O veredito no julgamento de Matthew Grech, uma figura proeminente associada a movimentos que promovem a reorientação da sexualidade, foi novamente adiado em Malta, exigindo que o réu aguarde por uma decisão judicial. O caso, de grande repercussão, centra-se em acusações relacionadas à promoção de 'terapias de conversão', práticas que buscam alterar a orientação sexual de indivíduos e que são expressamente proibidas na nação insular, conhecida por sua legislação progressista em direitos LGBTQ+.
Grech, co-fundador da Core Issues Trust, uma organização que defende a possibilidade de mudança de orientação sexual, foi indiciado sob a Lei de Afirmação da Orientação Sexual, Identidade de Gênero e Expressão de Gênero de 2016. As acusações surgiram após uma entrevista televisiva concedida em 2022, na qual ele e outro indivíduo alegaram terem deixado a homossexualidade e expressaram pontos de vista que foram interpretados como promoção de intervenções destinadas a 'curar' a homossexualidade.
Malta destacou-se em 2016 ao se tornar o primeiro país europeu a proibir explicitamente as chamadas 'terapias de conversão', seja para menores ou adultos. A legislação visa proteger indivíduos de pressões e intervenções pseudocientíficas que, segundo amplos consensos médicos e psicológicos internacionais, são ineficazes e potencialmente prejudiciais, podendo causar sérios danos psicológicos e emocionais.
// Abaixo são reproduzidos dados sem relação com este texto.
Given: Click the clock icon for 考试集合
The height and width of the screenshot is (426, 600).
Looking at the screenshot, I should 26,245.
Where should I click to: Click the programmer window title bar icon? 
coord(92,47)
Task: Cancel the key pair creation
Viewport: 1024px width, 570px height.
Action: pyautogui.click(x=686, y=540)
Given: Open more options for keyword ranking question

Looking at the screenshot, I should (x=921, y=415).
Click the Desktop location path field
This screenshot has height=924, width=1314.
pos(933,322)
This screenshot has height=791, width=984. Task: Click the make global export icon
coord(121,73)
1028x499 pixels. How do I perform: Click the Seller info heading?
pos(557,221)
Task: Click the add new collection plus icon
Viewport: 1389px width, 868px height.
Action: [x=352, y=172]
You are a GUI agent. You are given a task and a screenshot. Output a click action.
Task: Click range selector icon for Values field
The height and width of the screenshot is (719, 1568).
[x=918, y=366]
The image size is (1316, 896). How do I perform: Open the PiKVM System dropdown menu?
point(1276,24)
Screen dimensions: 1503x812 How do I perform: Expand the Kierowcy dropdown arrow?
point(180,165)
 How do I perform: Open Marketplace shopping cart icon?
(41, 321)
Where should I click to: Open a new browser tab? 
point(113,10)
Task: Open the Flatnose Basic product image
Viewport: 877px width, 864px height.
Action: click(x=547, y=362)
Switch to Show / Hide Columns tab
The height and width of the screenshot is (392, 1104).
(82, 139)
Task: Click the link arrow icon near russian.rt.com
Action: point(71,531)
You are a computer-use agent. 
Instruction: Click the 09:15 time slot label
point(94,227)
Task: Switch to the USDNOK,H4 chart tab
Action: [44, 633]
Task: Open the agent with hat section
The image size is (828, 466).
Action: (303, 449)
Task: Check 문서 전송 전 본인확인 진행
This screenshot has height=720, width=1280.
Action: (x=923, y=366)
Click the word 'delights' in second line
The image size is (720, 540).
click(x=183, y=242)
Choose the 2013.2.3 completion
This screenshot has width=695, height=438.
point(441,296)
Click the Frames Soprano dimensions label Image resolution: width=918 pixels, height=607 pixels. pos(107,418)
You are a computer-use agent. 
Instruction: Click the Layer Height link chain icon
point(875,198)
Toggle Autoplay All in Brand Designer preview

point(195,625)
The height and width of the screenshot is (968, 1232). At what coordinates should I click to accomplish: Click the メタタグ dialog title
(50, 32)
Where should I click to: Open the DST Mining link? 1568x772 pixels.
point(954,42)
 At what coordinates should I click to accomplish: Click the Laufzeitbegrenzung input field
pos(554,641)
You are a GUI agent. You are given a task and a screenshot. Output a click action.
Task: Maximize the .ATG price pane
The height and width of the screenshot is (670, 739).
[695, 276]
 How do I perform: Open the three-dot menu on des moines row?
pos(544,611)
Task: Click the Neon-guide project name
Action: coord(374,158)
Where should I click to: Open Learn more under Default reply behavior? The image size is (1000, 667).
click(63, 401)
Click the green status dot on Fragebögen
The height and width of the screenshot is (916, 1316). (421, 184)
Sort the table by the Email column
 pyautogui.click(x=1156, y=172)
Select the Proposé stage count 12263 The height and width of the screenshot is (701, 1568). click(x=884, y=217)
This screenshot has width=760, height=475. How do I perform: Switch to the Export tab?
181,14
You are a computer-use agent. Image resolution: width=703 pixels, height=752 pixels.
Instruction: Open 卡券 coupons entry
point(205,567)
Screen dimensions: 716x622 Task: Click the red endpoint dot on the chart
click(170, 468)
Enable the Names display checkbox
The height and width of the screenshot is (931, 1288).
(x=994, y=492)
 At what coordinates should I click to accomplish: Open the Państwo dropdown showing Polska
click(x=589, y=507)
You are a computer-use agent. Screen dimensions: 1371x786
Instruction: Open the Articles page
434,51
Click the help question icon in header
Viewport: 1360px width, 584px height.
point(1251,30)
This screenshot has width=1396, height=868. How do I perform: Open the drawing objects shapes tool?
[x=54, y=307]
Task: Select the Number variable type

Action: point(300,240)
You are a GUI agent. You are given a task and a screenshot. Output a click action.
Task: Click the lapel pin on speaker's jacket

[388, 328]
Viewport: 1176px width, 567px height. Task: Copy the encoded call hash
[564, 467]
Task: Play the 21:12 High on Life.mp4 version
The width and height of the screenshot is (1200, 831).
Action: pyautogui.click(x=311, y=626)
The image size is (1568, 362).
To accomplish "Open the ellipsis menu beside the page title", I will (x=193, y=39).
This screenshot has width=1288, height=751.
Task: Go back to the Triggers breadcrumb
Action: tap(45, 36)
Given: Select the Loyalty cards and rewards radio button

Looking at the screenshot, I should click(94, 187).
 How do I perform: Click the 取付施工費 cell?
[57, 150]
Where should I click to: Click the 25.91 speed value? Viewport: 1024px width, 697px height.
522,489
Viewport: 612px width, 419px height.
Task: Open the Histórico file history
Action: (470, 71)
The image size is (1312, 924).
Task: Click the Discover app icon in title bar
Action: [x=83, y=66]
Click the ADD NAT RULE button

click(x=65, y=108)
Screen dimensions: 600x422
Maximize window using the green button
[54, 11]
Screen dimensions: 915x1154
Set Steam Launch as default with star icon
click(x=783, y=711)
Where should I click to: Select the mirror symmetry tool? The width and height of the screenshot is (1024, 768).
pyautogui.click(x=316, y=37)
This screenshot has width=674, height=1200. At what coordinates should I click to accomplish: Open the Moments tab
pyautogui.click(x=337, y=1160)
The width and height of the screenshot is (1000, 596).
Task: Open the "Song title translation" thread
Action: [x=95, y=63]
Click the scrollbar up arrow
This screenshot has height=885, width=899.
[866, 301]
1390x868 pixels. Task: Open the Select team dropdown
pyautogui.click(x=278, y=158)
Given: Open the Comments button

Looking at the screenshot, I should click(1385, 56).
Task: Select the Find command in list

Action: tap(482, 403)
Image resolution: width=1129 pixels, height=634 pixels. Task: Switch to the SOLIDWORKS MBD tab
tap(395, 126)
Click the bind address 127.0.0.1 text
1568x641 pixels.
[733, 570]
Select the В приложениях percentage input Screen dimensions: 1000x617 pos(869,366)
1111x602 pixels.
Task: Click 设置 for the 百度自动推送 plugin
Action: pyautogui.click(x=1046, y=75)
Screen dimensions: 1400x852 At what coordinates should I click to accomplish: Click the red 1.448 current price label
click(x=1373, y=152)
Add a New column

Esta medida reflete o compromisso do país com a igualdade e a proteção dos direitos das pessoas LGBTQ+.
Do lado de fora do tribunal, após a recente sessão que resultou em mais um adiamento, Grech expressou gratidão pelo apoio contínuo de seus partidários. "Agradeço por estarem comigo em oração", declarou ele, indicando a base de seu apoio e a natureza espiritual com que ele e seus defensores encaram o processo judicial que se estende.